─── Provided passage ───
Birds are entangled by their feet and men by their tongues. Thomas Fuller (1608-61), English clergyman and wit
Bloopers are the lowlife of verbal error, but spoonerisms are a different fettle of kitsch. Roger Rosenbaltt
For my first post of 2013 I want to talk about a subject dear to my heart – a verbal gaffe known as the malapropism. However, first I need to define what a malapropism is NOT. There are other speech errors which shouldn’t be considered true malapropisms. I am going to provide a few examples of these.
Firstly we have anticipations, where you anticipate a sound that is about to come up.
Example: “Our national interest ought to be to encourage the breast and brightest.” Teddy Kennedy (George W. Bush has also made this mistake – see the video above)
The opposite of this is called perseveration, in which the sound from the first word carries on into the next one.
Example: rule of thumb becomes rule of rum
Thirdly there are blends, in which the speaker has to decide between two words and ends up saying a mixture of the two.
Example: At the end of today’s lection (lecture/lesson)
───
● **Task requirements**:
1. Repeat word for word the part of the post on speech errors that begins at the words "Example: rule of" and stops after "of the two.".
2. Carry the post on speech errors forward from its final sentence.
─── Input data ───
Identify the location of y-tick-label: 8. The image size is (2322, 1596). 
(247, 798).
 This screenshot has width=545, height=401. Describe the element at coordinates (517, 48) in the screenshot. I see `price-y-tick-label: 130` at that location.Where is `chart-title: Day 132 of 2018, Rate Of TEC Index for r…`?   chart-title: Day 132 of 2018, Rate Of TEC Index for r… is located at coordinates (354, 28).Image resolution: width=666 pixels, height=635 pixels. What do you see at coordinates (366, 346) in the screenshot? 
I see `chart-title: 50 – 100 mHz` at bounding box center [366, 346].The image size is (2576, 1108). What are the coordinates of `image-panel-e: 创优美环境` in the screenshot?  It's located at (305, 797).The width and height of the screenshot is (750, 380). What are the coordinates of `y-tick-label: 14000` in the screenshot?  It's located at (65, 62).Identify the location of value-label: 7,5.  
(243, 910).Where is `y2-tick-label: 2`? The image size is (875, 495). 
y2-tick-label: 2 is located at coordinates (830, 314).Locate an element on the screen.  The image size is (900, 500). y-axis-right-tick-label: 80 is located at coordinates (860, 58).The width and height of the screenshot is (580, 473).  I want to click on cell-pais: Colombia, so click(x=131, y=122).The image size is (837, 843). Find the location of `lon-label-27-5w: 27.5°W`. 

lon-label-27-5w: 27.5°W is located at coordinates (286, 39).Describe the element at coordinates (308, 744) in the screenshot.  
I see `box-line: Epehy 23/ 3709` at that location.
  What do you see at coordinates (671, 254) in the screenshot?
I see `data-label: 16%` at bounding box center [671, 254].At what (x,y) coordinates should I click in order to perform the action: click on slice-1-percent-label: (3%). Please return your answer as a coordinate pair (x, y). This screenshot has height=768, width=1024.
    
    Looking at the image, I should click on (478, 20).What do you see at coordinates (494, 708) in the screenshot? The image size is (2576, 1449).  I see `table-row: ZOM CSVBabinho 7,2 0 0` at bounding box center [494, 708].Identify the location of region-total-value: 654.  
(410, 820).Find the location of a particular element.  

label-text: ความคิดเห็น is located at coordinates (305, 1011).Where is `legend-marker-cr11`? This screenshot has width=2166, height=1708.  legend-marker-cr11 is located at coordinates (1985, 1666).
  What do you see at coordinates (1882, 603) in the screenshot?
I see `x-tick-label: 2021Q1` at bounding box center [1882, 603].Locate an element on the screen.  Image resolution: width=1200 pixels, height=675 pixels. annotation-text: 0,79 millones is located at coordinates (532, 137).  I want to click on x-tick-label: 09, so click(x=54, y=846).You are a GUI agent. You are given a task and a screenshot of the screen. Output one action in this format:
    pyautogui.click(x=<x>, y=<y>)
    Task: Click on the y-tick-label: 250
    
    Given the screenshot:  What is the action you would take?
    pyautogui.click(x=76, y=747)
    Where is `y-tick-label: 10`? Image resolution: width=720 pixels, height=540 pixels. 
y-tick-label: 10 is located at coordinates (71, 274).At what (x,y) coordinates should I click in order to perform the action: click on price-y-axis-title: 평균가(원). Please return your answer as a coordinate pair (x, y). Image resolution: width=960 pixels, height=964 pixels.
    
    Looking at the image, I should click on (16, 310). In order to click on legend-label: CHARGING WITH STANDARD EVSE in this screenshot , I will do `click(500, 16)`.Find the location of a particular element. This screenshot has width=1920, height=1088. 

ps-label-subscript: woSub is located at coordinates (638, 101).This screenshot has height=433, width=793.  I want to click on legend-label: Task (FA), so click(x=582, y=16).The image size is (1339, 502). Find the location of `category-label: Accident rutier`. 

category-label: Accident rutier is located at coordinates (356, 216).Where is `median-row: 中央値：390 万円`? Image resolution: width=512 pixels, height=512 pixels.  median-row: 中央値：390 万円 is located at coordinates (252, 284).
───
● **Responses for each task**:
1.
Example: rule of thumb becomes rule of rum
Thirdly there are blends, in which the speaker has to decide between two words and ends up saying a mixture of the two.

2.
Finally we have spoonerisms, in which a speaker accidentally transposes the initial sounds or letters of two or more words, often to humorous effect. They are named after the Reverend Dr. William Archibald Spooner (1844-1930), who attended New College, Oxford, as an undergraduate in 1862, and would remain there for over 60 years in various posts. He probably did make a few unintended transpositions, but the legend soon outstripped the reality. Decades later one of his students lamented that “I was always hoping to hear him utter a spoonerism, but never did.” Anyway here are some of Spooner’s alleged gaffes that I found online:
|What he said||What he meant|
|fighting a liar||lighting a fire|
|you hissed my mystery lecture||you missed my history lecture|
|cattle ships and bruisers||battle ships and cruisers|
|nosey little cook||cosy little nook|
|a blushing crow||a crushing blow|
|tons of soil||sons of toil|
|our queer old Dean||our dear old Queen|
|we’ll have the hags flung out||we’ll have the flags hung out|
|you’ve tasted two worms||you’ve wasted two terms|
|our shoving leopard||our loving shepherd|
|a half-warmed fish||a half-formed wish|
|is the bean dizzy?||is the Dean busy?|
Having looked at what a malapropism is not we need to define what it actually is. The Merriam-Webster dictionary defines it as “the usually unintentionally humorous misuse or distortion of a word or phrase; especially the use of a word sounding somewhat like the one intended but ludicrously wrong in the context” There are three typical features of a malapropism:
- It is not a nonsense word; it actually exists.
- It isn’t related in meaning to the target word.
- There are significant similarities in pronunciation with the target word.
The word malapropism comes from the name of a character in an 18th-century play by Richard Sheridan called The Rivals. Mrs. Malaprop (derived from the French phrase mal à propos, literally “ill-suited”), is the butt of many of the jokes in the play, as she is continually coming out with the wrong word:
“He is the very pineapple of politeness!” (pinnacle)
“I have since laid Sir Anthony’s preposition before her;” (proposition)
“Oh! it gives me the hydrostatics to such a degree.” (hysterics)
“…she’s as headstrong as an allegory on the banks of Nile.” (alligator)
“Why, murder’s the matter! Slaughter’s the matter! Killing’s the matter! – but he can tell you the perpendiculars.” (particulars)
“His physiognomy so grammatical!” (phraseology)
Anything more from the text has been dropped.